Nossas almas (dos corpos apartadas


Por antecipação) entre ambos pendem.




E enquanto alma com alma negocia,


Estátuas sepulcrais ali quedamos


Todo dia na mesma poesição,


Sem mínima palavra, todo dia.




Se alguém – pelo amor tão refinado


Que entendesse das almas a linguagem,


E por virtude desse amor tornado


Só pensamento – a elas chegasse,




Pudera (sem saber que alma falava


Pois ambas eram uma só palavra),


Nova sublimação tomar do instante


E retornar mais puro que antes.




Nosso Êxtase – dizemos – nos dá nexo


E nos mostra do amor o objetivo,


Vemos agora que não foi o sexo


Vemos que não soubemos o motivo.




Mas que assim como as almas são misturas


Ignoradas, o amor reamalgama


A misturada alma de quem ama,


Compondo duas numa e uma em duas.




Transplanta a violeta solitária:


A força, a cor, a forma, tudo o que era


Até aqui degenerado e raro


Ora se multiplica e regenera,




Pois quando o amor assim uma na outra


Interinanimou duas almas,


A alma melhor que dessas duas brota


A magra solidão derrota,




E nós que somos essa alma jovem,


Nossa composição já conhecemos


Por isto: os átomos de que nascemos


São almas que não mais se movem.




Mas que distância e distração as nossas!


Aos corpos não convém fazermos guerra:


Não sendo nós, são nossos.

Nós as
Inteligências, eles as esferas.



Ao contrário, devemos ser-lhes gratas


Por nos (a nós) haverem atraído,


Emprestando-nos forças e sentidos:


Escória, não, mas liga que nos ata.




A influência dos céus em nós atua


Só depois de se ter impresso no ar.


Também é lei de amor que alma não flua


Em alma sem os corpos transpassar.




Com o sangue trabalha para dar


Espíritos, que às almas são conformes.


Pois tais dedos carecem de apertar


Esse invisível nó que nos faz homens.



Assim as almas dos amantes devem


Descer às afeições e às faculdades


Que os sentidos atingem e percebem,


Senão um príncipe jaz aprisionado.




Aos corpos, finalmente, retornemos,


Descortinando o amor à toda gente;


Os mistérios do amor, a alma os sente,


Porém o corpo é para as páginas que lemos.




Se alguém – amante como nós – tiver


Esse diálogo a um ouvido a ambos,


Que observe ainda e não verá qualquer


Mudança quando aos corpos nos mudamos.




(O Êxtase, poema do norte-americano John Donne, 1573-1631. Tradução de Augusto de Campos)


Alguns dados biográficos:

John Donne - "Nascido no seio de uma família católica nesta época, mas que desde cedo teve que se virar sem o pai, que morreu durante sua infância, foi educado em uma escola jesuítica. Posteriormente estudou em Harvard e Cambridge. Teve um irmão morto na prisão, pois acolhera um padre condenado em sua casa. Questionou sua fé por conta disto. Foi um, digamos, boêmio que gastou a herança deixada pelos pais esbanjando dinheiro em farras, mulheres e viagens.

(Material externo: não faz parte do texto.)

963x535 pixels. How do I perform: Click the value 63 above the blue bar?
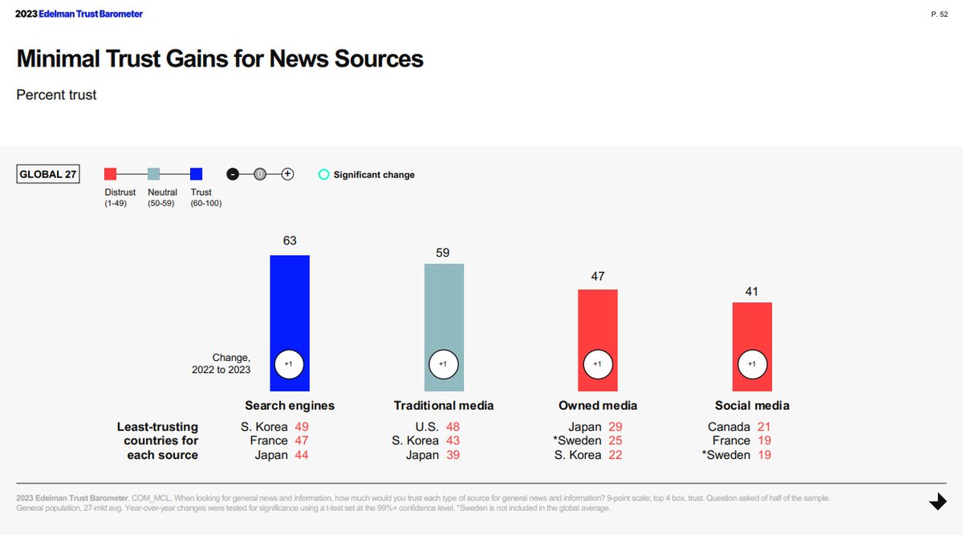coord(289,241)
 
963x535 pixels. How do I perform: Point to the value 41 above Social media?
coord(752,291)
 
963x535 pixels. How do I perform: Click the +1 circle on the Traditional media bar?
coord(443,364)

Casou-se com a sobrinha de seu patrão, que estava com 17 anos e isto foi a sua derrocada. Casou secretamente e foi preso! Tempos depois seu casamento foi reconhecido e tiveram 20 filhos, sendo que sua esposa morreu no parto deste vigésimo filho.

Incompreendido em sua própria época e esquecido por quase trezentos anos, John Donne ressurge como uma voz do nosso tempo, com angústias existenciais que pouco diferem das que afligem o homem contemporâneo, e com técnicas audaciosas, em grande parte incorporadas à poesia moderna.

Ao transfomar emoções religiosas numa poesia metafísica de rara beleza e profundidade, Donne seduz, comove – e faz pensar. Autores como T.S. Eliot jamais negaram a influência desse extraordinário contemporâneo de Shakespeare. Ernest Hemingway foi buscar na sua prosa o título para o romance Por Quem os Sinos Dobram.

Aqui no Brasil, Augusto de Campos traduziu o poema Elegia XIX: Indo para a Cama, que teve colocada uma belíssima melodia por Péricles Cavalcanti e gravada por Caetano Veloso no LP Cinema Transcedental. O texto foi reduzido, é claro, para caber no tempo de uma canção.(...)"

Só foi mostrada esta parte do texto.